» SOURCE DOCUMENT:
That being said what exactly are her objectives ? Lose weight or recompose ? My wife is losing less weight now but as a consequence of using lighter weights ( squats , military press , rows ) she getting quite toned moving down waist size and pleased with the mirror as much as the scales though she is starting to realise that more intense weight work will lead to more toning and slowly moving away from the " fear " of turning into the incredible hulkess .

Ive edited my reply having re read the original post because its not clear exactly what she wants to achieve ?


----------



## Kristina (Apr 12, 2014)

She won't improve her shape and will most likely look skinny-fat when she drops the weight BUT we cannot be prejudiced or judge; not everyone wants lean mass, that's fine.

The way for her to go about this would be simple, basic energy expenditure. Whether it's HIIT training (sprints) - which will get faster results and shouldn't 'BUILD' mass as much as it will maintain lean mass but also upregulate her metabolism and overall would do her a world of benefit health and physiology-wise. If that doesn't interest her, she could by all means get into some form of endurance training; whether it's simple circuit training, running, cycling, skipping, or just basic cardio machines if that's more her thing. Low intensity cardio (in my humble opinion) is the nemesis of muscle mass... and will also downregulate her metabolic rate, so I don't advocate too much of it or too often, that's my personal opinion. However, it works for people if they do not start combining it with extreme calorie lowering, ending up in a downward spiral of negative adaptation. Also, if she doesn't have much to lose, it shouldn't take her too long BUT be sure to keep it nice and modest with the weight loss; don't shock the system and that will be more sustainable and healthier in the long run. About 0.5 - 1lb per week is all that's needed.


----------



## JonnyBoy81 (Jun 26, 2013)

naturalun said:


> That's what I meant by restricted I didn't mean like keto or anything, or low carbon, just a simple calorie deficit but take out ice cream etc or she'll be too hungry cause that'll take up a decent chunk of calories.


ah righty lol. i thought you meant cut out the crap and be on a restricted diet.

the main thing here is too keep her interested in a change of lifestyle, she aint a bodybuilder or the like so just keep it very simple.

Like i say, you dont need to go into calorie deficits etc and bombard her with things that will bore her.

just slowly cut out the crap food and have a Saturday "free" day and introduce healthier foods over time.

IMO i would get her on Meta fit / spin / kettlebells this will be exciting and motivating and using the cardio to expend energy over cutting out the energy..

she will feel better and still be able to eat food to maintain happiness.

a deficit would look like what 1200kcals or less??..


----------



## Mince Pies (Dec 3, 2014)

» EXERCISE AIM:
According to Kristina's post in the forum thread, what rate of weight loss is all that's needed? Answer from the forum thread alone.

» INFORMATION SHOWN:
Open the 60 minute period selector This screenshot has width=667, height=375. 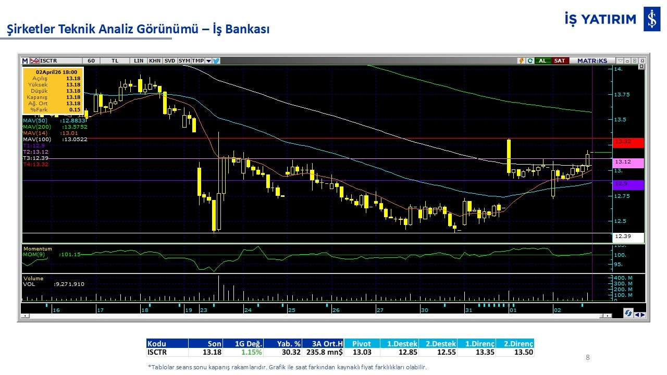point(91,61)
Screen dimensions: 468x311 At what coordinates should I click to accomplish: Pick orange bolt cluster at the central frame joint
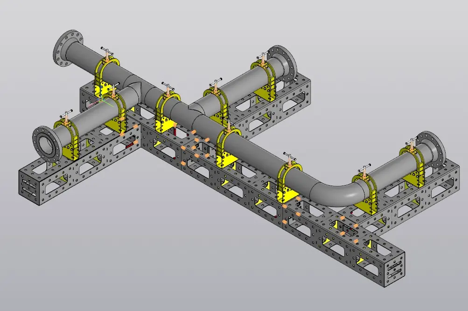196,147
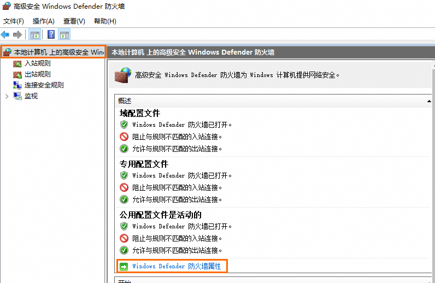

» RESULT:
About 0.5 to 1 lb per week.